**WORK TO BE COMPLETED:**
Your answer should be the lines below from the one with "Instruction: Select the TD157P column header" to the one with "The image size is (952, 1270).", both included, given again exactly and with nothing added.

**SOURCE RECORDS:**
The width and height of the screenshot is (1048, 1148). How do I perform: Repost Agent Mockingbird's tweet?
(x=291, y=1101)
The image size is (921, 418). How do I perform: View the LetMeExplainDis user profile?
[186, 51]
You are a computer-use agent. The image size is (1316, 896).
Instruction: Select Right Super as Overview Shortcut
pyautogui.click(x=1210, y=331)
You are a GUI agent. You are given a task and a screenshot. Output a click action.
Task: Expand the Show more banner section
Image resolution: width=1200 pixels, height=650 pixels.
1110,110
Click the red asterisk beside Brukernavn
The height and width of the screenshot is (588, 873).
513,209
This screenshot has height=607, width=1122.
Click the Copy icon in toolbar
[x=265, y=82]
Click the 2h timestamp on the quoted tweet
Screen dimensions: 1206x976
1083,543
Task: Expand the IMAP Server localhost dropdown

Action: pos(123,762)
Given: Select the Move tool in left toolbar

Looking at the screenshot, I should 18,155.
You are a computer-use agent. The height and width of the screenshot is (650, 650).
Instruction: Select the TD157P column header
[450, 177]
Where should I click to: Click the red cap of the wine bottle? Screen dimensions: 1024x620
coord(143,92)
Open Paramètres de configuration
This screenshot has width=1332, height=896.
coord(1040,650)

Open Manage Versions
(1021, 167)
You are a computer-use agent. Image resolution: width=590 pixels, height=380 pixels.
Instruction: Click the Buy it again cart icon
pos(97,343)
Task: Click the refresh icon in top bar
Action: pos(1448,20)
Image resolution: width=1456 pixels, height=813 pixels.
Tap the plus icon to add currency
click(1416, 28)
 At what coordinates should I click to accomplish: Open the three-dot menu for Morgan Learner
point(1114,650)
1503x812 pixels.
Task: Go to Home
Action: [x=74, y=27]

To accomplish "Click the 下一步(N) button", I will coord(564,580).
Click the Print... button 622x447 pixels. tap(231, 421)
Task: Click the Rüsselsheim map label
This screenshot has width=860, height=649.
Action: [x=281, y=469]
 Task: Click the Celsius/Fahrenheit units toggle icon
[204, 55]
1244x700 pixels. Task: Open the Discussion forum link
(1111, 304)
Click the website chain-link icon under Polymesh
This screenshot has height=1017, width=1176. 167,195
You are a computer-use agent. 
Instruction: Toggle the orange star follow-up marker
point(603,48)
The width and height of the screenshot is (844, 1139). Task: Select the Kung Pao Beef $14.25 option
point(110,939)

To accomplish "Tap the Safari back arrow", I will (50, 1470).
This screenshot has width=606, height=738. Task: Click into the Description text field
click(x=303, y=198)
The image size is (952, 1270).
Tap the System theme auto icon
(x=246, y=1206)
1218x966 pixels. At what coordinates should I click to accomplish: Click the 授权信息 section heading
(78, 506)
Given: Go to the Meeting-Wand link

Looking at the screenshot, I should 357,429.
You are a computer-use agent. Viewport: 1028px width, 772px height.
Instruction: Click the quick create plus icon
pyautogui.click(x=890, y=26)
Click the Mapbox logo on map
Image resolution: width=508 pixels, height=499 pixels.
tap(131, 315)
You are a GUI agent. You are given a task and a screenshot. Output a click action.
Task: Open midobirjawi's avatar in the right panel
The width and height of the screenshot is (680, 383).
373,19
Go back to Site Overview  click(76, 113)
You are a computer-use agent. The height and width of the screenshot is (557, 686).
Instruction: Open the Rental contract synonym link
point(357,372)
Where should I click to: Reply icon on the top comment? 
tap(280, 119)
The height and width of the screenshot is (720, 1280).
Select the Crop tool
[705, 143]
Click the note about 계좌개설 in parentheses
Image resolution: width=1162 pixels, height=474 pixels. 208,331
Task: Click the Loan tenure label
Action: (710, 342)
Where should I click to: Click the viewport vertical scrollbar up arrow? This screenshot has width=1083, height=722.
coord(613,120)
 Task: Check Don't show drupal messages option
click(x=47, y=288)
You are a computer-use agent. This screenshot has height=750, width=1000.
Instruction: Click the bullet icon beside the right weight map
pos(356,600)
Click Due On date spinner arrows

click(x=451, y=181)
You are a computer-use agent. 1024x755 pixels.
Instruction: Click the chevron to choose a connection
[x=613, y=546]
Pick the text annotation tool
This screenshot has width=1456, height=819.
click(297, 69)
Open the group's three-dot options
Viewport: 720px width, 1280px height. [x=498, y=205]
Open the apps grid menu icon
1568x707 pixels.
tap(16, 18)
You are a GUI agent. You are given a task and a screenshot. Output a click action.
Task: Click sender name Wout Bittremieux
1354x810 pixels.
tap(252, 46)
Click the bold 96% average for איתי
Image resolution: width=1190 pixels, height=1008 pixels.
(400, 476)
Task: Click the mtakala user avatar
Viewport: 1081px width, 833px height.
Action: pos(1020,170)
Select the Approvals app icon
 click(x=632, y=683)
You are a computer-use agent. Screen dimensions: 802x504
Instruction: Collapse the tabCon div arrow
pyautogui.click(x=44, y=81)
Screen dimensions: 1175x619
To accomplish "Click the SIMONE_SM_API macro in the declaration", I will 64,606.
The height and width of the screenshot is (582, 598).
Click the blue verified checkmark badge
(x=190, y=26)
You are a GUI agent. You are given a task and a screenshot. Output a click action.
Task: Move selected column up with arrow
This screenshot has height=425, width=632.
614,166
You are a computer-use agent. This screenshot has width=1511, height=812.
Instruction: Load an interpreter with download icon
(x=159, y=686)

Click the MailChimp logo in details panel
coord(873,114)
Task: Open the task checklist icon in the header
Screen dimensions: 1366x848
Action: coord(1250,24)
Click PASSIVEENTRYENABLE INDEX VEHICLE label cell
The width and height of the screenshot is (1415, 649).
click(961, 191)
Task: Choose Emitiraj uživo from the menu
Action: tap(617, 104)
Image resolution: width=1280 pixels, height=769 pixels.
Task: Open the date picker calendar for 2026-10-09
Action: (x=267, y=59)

**EXERCISE SOLUTION:**
Instruction: Select the TD157P column header
[450, 177]
Where should I click to: Click the red cap of the wine bottle? Screen dimensions: 1024x620
coord(143,92)
Open Paramètres de configuration
This screenshot has width=1332, height=896.
coord(1040,650)

Open Manage Versions
(1021, 167)
You are a computer-use agent. Image resolution: width=590 pixels, height=380 pixels.
Instruction: Click the Buy it again cart icon
pos(97,343)
Task: Click the refresh icon in top bar
Action: pos(1448,20)
Image resolution: width=1456 pixels, height=813 pixels.
Tap the plus icon to add currency
click(1416, 28)
 At what coordinates should I click to accomplish: Open the three-dot menu for Morgan Learner
point(1114,650)
1503x812 pixels.
Task: Go to Home
Action: [x=74, y=27]

To accomplish "Click the 下一步(N) button", I will coord(564,580).
Click the Print... button 622x447 pixels. tap(231, 421)
Task: Click the Rüsselsheim map label
This screenshot has width=860, height=649.
Action: [x=281, y=469]
 Task: Click the Celsius/Fahrenheit units toggle icon
[204, 55]
1244x700 pixels. Task: Open the Discussion forum link
(1111, 304)
Click the website chain-link icon under Polymesh
This screenshot has height=1017, width=1176. 167,195
You are a computer-use agent. 
Instruction: Toggle the orange star follow-up marker
point(603,48)
The width and height of the screenshot is (844, 1139). Task: Select the Kung Pao Beef $14.25 option
point(110,939)

To accomplish "Tap the Safari back arrow", I will (50, 1470).
This screenshot has width=606, height=738. Task: Click into the Description text field
click(x=303, y=198)
The image size is (952, 1270).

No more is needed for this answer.